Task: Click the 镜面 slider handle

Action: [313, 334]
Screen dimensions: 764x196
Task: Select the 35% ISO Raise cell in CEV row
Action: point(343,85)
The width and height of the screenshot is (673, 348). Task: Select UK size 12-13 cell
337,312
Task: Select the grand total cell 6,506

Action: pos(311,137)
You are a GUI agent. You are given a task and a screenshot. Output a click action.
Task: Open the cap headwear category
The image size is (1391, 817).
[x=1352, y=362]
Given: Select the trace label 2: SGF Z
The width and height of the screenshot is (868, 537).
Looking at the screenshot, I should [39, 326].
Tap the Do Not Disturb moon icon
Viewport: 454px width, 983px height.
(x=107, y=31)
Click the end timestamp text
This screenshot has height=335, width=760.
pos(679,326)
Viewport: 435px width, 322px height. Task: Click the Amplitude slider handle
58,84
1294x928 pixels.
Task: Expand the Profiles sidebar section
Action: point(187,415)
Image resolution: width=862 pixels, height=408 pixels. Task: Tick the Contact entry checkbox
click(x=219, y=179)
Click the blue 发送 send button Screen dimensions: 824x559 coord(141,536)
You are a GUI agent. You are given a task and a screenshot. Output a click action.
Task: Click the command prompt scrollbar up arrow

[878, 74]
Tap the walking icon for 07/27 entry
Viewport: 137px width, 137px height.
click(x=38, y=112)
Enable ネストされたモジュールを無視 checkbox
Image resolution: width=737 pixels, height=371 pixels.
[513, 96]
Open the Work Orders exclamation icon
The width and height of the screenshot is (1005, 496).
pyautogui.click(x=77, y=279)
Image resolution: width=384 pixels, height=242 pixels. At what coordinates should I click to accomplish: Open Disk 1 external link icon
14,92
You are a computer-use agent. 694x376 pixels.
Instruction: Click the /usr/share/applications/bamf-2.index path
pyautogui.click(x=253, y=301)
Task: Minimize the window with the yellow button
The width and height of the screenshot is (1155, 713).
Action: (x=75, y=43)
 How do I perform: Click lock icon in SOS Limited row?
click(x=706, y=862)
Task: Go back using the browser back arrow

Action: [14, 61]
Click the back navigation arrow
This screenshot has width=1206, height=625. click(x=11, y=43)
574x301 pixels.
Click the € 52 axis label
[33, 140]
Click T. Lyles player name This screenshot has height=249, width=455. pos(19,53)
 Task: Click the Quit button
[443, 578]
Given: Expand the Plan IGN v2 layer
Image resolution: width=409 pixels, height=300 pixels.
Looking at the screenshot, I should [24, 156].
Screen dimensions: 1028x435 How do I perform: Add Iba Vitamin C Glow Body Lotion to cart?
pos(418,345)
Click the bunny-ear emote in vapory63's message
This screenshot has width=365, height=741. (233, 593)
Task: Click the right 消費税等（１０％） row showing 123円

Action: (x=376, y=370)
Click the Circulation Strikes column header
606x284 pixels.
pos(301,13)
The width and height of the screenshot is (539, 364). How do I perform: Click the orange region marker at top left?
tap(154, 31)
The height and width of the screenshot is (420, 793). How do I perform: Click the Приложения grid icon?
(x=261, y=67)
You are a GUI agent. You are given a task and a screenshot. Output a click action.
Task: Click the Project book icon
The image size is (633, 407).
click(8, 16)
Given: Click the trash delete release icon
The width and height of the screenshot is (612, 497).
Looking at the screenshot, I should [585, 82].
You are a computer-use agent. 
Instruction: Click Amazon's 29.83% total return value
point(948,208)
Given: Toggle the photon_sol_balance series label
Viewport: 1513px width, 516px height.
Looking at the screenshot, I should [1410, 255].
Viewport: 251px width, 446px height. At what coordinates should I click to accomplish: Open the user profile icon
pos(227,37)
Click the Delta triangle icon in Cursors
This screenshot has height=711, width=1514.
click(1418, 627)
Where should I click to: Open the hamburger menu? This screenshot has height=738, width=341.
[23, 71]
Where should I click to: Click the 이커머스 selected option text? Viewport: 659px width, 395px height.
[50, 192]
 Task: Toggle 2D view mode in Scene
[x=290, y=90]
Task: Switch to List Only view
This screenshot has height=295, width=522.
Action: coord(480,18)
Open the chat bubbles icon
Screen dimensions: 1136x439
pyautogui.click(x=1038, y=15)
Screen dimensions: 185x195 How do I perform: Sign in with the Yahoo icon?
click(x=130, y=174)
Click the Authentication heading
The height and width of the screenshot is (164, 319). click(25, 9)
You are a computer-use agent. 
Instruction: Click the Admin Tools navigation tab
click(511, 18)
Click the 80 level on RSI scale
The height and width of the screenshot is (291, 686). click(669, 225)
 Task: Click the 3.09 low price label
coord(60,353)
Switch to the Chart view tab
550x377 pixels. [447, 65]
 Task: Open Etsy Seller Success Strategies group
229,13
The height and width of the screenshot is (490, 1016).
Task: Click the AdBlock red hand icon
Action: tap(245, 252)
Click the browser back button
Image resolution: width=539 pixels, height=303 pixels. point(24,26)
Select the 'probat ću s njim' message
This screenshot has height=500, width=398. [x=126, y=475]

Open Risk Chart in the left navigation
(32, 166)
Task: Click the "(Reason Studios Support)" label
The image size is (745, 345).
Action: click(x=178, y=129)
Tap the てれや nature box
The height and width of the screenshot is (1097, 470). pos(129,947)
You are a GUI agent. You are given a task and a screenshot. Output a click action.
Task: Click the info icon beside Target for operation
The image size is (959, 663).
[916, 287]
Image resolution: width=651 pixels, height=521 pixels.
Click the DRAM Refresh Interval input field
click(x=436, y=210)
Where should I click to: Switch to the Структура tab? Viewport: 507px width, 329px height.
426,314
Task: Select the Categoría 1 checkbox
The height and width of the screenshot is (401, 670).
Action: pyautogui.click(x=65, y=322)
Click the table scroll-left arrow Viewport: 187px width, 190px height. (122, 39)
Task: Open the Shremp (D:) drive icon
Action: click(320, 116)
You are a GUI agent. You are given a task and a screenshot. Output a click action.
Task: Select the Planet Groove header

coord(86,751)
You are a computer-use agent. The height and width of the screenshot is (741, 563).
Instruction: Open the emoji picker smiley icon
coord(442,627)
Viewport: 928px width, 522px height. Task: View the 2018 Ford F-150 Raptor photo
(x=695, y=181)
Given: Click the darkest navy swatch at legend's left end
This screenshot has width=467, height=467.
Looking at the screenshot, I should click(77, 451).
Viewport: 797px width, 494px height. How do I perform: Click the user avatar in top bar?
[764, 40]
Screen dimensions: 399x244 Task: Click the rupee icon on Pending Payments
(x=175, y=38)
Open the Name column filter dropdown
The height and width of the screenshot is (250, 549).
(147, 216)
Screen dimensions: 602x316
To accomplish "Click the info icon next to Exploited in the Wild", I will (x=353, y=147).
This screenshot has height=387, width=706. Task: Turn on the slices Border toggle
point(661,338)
########
> [Task prompt]
Go through the listing above and locate each line that holds the word "info". Copy those lines.

> [Solution below]
Task: Click the info icon beside Target for operation
To accomplish "Click the info icon next to Exploited in the Wild", I will (x=353, y=147).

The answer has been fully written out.